• TEXT SECTION
<<<<

My guess is no, there was no stable qemu release with vhost net support
yet.  Building it is mostly configure/make/make install,
as far as I remember you only need devel versions of X libraries,
SDL and curses installed.

>  But please feel free to go
> ahead and test it.  It might just work!  :-)
> 
> >> +	if (poll) {
> >> +		__set_current_state(TASK_RUNNING);
> >> +		poll->fn(poll);
> >> +		smp_wmb();	/* paired with rmb in vhost_poll_flush() */
> >> +		poll->done_seq = poll->queue_seq;
> >> +		wake_up_all(&poll->done);
> > 
> 
> > This seems to add wakeups on data path, which uses spinlocks etc.
> > OTOH workqueue.c adds a special barrier entry which only does a
> > wakeup when needed.  Right?

>>>>

• SET PROBLEM A
Return the passage of the vhost email excerpt starting with "My guess is" and going on through "and curses installed.", copied verbatim.

• GIVEN DATA
<<<<

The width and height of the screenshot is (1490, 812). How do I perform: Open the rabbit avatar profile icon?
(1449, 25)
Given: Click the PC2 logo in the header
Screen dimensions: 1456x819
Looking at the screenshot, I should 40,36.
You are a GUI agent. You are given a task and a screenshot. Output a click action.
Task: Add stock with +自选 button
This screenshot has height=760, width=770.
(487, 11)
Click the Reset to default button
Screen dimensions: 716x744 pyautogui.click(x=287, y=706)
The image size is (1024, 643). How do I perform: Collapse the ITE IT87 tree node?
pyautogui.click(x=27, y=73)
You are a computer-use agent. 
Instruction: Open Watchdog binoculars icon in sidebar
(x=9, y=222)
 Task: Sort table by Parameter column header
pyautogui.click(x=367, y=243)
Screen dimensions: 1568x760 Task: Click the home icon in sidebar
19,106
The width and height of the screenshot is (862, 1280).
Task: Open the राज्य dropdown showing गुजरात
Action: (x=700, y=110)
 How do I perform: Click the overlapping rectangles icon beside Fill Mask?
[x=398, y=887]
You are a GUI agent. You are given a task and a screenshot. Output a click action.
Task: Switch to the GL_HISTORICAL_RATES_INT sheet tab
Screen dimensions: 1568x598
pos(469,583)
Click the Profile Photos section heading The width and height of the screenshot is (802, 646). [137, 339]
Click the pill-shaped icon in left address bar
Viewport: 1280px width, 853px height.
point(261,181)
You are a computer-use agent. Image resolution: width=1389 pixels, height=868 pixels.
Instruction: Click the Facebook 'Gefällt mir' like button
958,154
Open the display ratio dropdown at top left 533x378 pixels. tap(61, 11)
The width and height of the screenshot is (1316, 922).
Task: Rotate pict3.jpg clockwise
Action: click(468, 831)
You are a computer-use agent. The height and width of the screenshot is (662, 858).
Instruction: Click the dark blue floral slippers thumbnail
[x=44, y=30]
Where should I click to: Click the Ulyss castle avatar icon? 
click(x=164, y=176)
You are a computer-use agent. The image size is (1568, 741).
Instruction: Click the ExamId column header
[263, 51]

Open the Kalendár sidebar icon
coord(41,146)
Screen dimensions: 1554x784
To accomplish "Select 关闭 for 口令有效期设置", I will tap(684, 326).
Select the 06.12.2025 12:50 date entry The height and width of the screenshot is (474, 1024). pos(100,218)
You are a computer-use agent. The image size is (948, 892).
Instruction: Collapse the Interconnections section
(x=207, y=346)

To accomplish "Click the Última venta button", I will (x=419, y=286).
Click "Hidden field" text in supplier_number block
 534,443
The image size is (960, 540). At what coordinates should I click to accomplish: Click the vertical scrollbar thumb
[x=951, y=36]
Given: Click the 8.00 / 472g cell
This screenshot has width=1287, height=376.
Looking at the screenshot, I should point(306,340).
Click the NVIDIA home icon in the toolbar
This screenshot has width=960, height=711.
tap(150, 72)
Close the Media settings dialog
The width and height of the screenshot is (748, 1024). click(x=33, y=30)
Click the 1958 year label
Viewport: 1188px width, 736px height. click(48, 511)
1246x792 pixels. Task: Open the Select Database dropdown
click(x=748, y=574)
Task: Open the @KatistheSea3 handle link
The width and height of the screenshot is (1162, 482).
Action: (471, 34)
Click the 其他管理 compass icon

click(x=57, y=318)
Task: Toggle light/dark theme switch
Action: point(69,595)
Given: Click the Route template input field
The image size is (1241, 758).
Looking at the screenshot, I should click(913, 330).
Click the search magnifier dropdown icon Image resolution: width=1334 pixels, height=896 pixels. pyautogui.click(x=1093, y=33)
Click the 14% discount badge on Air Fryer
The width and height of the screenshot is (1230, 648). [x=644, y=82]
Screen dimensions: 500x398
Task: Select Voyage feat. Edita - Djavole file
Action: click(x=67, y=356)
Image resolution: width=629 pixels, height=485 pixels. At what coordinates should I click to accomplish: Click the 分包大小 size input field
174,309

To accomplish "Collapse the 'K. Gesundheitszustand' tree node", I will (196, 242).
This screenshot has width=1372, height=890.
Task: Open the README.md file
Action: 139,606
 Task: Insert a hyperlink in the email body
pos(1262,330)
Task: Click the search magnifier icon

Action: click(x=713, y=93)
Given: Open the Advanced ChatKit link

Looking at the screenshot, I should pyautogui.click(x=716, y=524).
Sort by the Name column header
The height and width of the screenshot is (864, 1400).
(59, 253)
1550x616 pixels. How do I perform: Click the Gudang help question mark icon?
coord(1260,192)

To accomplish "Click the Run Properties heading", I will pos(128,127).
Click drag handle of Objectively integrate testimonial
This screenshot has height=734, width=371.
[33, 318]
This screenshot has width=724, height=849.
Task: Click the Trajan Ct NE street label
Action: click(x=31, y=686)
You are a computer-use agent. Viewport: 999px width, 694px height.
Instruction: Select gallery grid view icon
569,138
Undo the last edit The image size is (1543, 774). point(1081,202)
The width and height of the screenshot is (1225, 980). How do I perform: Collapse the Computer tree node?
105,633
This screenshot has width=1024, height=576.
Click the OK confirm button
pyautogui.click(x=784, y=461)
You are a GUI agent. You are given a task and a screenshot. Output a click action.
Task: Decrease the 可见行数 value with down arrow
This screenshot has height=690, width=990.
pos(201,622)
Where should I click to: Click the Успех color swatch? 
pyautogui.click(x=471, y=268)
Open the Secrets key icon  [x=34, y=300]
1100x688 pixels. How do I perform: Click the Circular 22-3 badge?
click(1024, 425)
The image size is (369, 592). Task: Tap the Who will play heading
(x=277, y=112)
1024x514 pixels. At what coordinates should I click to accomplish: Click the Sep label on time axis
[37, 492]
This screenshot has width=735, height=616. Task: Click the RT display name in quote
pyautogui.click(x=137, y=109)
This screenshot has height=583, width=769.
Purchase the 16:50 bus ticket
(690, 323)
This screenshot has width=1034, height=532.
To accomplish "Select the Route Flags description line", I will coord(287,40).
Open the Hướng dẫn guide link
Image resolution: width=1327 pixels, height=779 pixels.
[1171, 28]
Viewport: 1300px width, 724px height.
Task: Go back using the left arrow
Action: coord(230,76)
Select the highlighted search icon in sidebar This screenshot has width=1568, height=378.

>>>>

• SET PROBLEM B
Retype the listing lines starting with the line with "1024x514 pixels. At" and going on through the line with "Action: coord(230,76)", including both, without any changes.

• TASK RESPONSE A
My guess is no, there was no stable qemu release with vhost net support
yet.  Building it is mostly configure/make/make install,
as far as I remember you only need devel versions of X libraries,
SDL and curses installed.

• TASK RESPONSE B
1024x514 pixels. At what coordinates should I click to accomplish: Click the Sep label on time axis
[37, 492]
This screenshot has width=735, height=616. Task: Click the RT display name in quote
pyautogui.click(x=137, y=109)
This screenshot has height=583, width=769.
Purchase the 16:50 bus ticket
(690, 323)
This screenshot has width=1034, height=532.
To accomplish "Select the Route Flags description line", I will coord(287,40).
Open the Hướng dẫn guide link
Image resolution: width=1327 pixels, height=779 pixels.
[1171, 28]
Viewport: 1300px width, 724px height.
Task: Go back using the left arrow
Action: coord(230,76)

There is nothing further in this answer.